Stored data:

========================

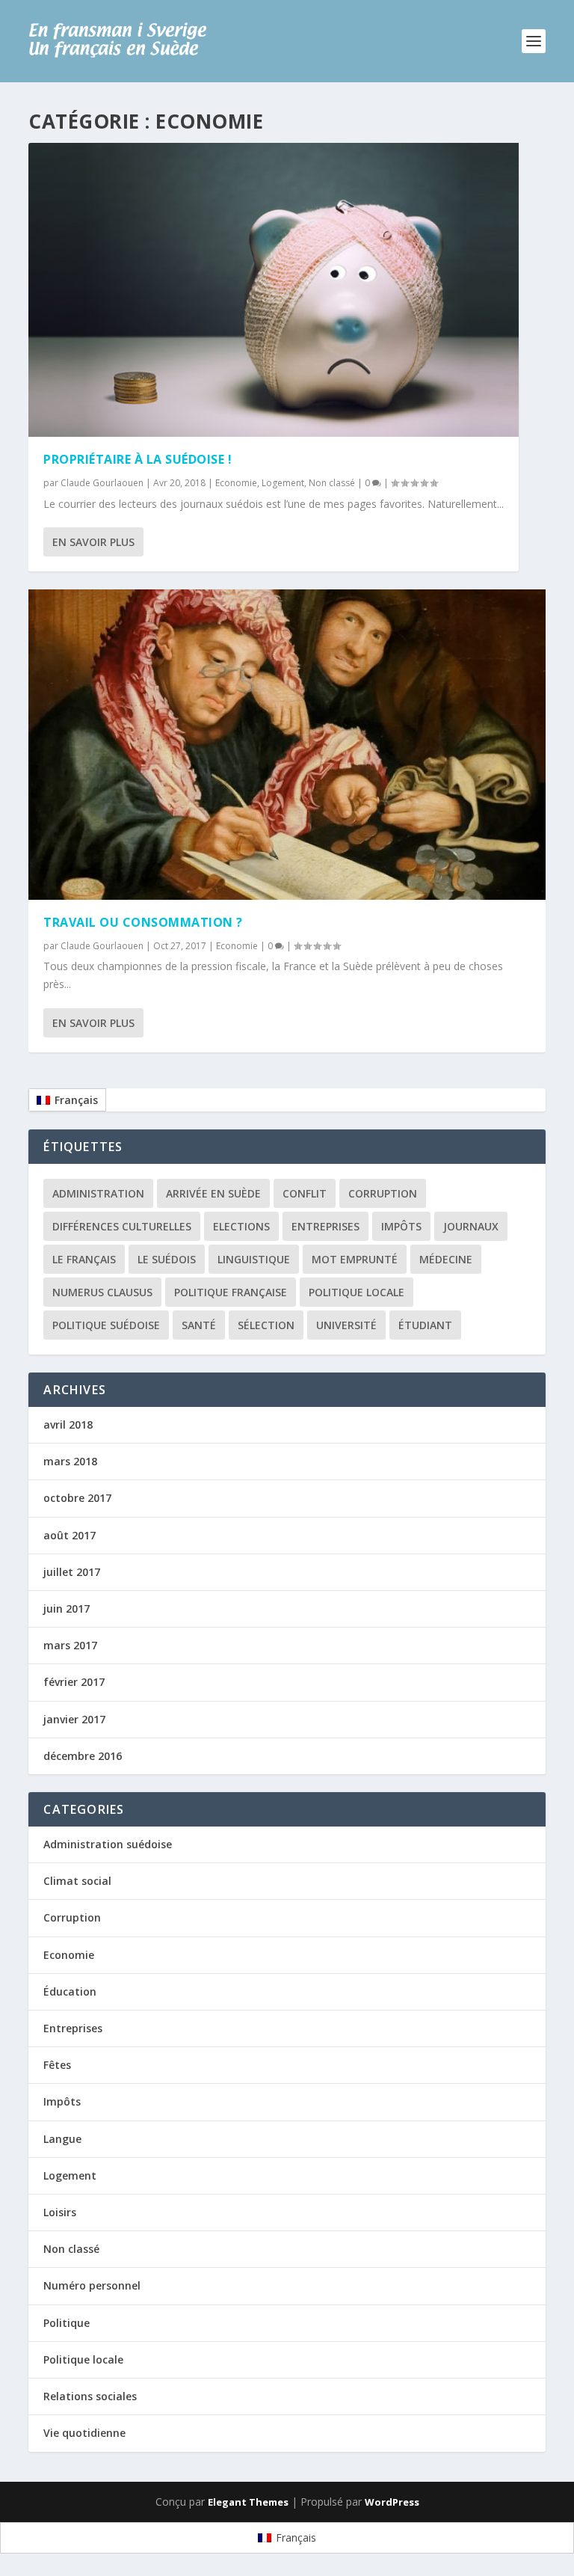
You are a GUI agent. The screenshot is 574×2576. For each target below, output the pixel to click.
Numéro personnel (92, 2285)
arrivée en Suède (213, 1193)
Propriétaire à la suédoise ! (137, 459)
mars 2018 (70, 1461)
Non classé (332, 482)
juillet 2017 (71, 1572)
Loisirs (59, 2212)
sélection (266, 1325)
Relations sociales (90, 2396)
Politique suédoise (106, 1325)
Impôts (401, 1226)
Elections (241, 1226)
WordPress (392, 2502)
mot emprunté (355, 1259)
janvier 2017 (74, 1719)
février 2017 (74, 1682)
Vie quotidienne (84, 2433)
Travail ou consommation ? (143, 922)
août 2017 (69, 1535)
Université (346, 1325)
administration (98, 1193)
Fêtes (57, 2065)
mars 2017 (70, 1645)
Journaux (471, 1226)
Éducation (69, 1991)
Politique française (230, 1292)
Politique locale (356, 1292)
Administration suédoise (107, 1844)
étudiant (425, 1325)
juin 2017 (66, 1608)
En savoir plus (93, 542)
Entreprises (325, 1226)
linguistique (253, 1259)
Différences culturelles (121, 1226)
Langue (62, 2139)
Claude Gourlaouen (102, 482)
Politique (66, 2323)
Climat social (77, 1881)
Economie (236, 482)
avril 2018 (68, 1424)
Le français (84, 1259)
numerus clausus (102, 1292)
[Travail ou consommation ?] (286, 744)
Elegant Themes (248, 2502)
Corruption (382, 1193)
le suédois (167, 1259)
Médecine (445, 1259)
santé (199, 1325)
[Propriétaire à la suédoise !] (273, 290)
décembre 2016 (82, 1756)
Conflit (305, 1193)
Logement (283, 482)
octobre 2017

========================

• [YOUR INSTRUCTIONS]
The answer must be an exact copy of the entries, with the pictures omitted.

• [TASK ANSWER]
You are a GUI agent. The screenshot is 574×2576. For each target below, output the pixel to click.
Numéro personnel (92, 2285)
arrivée en Suède (213, 1193)
Propriétaire à la suédoise ! (137, 459)
mars 2018 (70, 1461)
Non classé (332, 482)
juillet 2017 (71, 1572)
Loisirs (59, 2212)
sélection (266, 1325)
Relations sociales (90, 2396)
Politique suédoise (106, 1325)
Impôts (401, 1226)
Elections (241, 1226)
WordPress (392, 2502)
mot emprunté (355, 1259)
janvier 2017 (74, 1719)
février 2017 (74, 1682)
Vie quotidienne (84, 2433)
Travail ou consommation ? (143, 922)
août 2017 (69, 1535)
Université (346, 1325)
administration (98, 1193)
Fêtes (57, 2065)
mars 2017 (70, 1645)
Journaux (471, 1226)
Éducation (69, 1991)
Politique française (230, 1292)
Politique locale (356, 1292)
Administration suédoise (107, 1844)
étudiant (425, 1325)
juin 2017 (66, 1608)
En savoir plus (93, 542)
Entreprises (325, 1226)
linguistique (253, 1259)
Différences culturelles (121, 1226)
Langue (62, 2139)
Claude Gourlaouen (102, 482)
Politique (66, 2323)
Climat social (77, 1881)
Economie (236, 482)
avril 2018 (68, 1424)
Le français (84, 1259)
numerus clausus (102, 1292)
[Travail ou consommation ?] (286, 744)
Elegant Themes (248, 2502)
Corruption (382, 1193)
le suédois (167, 1259)
Médecine (445, 1259)
santé (199, 1325)
[Propriétaire à la suédoise !] (273, 290)
décembre 2016 (82, 1756)
Conflit (305, 1193)
Logement (283, 482)
octobre 2017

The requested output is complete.